España anunció que prohibirá el acceso a las redes sociales a los menores de 16 años y exigirá a las plataformas digitales la implementación de sistemas obligatorios de verificación de edad. La medida fue anunciada este martes por el presidente del Gobierno, Pedro Sánchez, durante su intervención en la Cumbre Mundial de Gobiernos en Dubái.
“Nuestros hijos están expuestos a un espacio en el que nunca deberían navegar solos. Ya no vamos a aceptarlo”, afirmó Sánchez, quien aseguró que el Ejecutivo busca proteger a los menores de lo que definió como “el salvaje oeste digital”.
El mandatario adelantó además que la próxima semana su gobierno aprobará un proyecto de ley que responsabilizará a los directivos de las redes sociales por la difusión de contenidos ilegales y de odio en sus plataformas.
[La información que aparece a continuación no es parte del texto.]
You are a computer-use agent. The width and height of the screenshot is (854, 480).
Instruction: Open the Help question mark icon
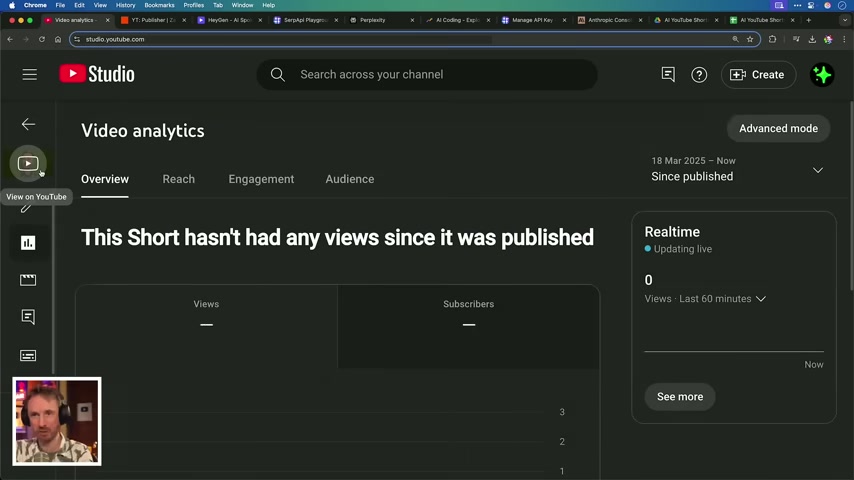[x=699, y=74]
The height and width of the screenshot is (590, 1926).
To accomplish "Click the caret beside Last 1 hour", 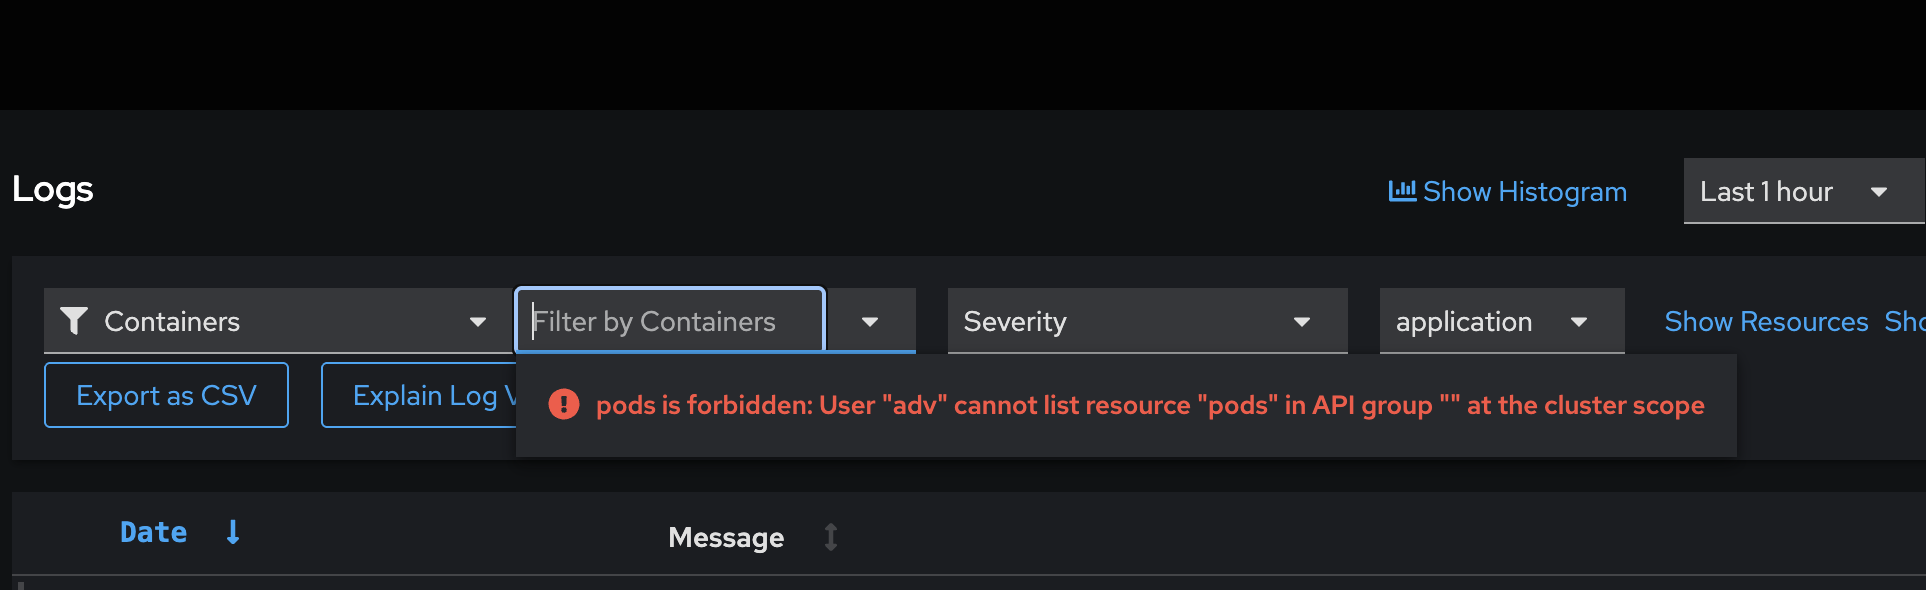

La decisión española se inscribe en una tendencia internacional que cobró impulso luego de que Australia se convirtiera, en diciembre pasado, en el primer país del mundo en prohibir el acceso a redes sociales a menores de 16 años. La experiencia australiana es observada de cerca por otros países europeos, como Reino Unido y Francia, que evalúan o ya avanzaron con regulaciones similares.
También Francia
En ese sentido, la Asamblea Nacional de Francia aprobó un proyecto de ley que prohíbe el uso de redes sociales a menores de 15 años y que también establece la prohibición del uso de teléfonos móviles en los institutos. El objetivo es que la normativa entre en vigencia con el inicio del próximo ciclo lectivo.
Tras un extenso debate que se prolongó hasta la madrugada del lunes, el texto fue aprobado con 130 votos a favor y 21 en contra. Tramitado por el procedimiento de urgencia, el proyecto pasó ahora al Senado, cuya aprobación es necesaria para que la ley pueda aplicarse a partir del 1° de septiembre.
La diputada oficialista Laure Miller, una de las impulsoras de la iniciativa, defendió la prohibición al señalar que “no se puede dejar que un niño gestione solo algo adictivo como las redes sociales”, y advirtió sobre el rol de los algoritmos que, especialmente en plataformas como TikTok, pueden inducir a conductas autodestructivas.
Miller sostuvo además que diversos estudios científicos indican que el uso intensivo de redes sociales provoca que los menores “duerman menos, se muevan menos, lean menos y se comparen más” entre sí.
Desde el gobierno francés, el ministro de Educación, Edouard Geffray, celebró la ampliación de las restricciones, al recordar que desde 2018 ya rige una prohibición del uso de celulares en escuelas primarias, secundarias y preescolares. “La medida tuvo efectos positivos tanto en el clima escolar como en el aprendizaje”, aseguró, y lamentó que muchos jóvenes “pasen más horas frente a pantallas que en el aula”.
Antes de la votación final, la Asamblea rechazó una moción presentada por el partido de izquierda La Francia Insumisa, que calificó la iniciativa de “inaplicable”. El diputado Louis Boyard cuestionó en particular los sistemas de verificación de edad y advirtió sobre su fácil elusión, con ejemplos tomados del caso australiano.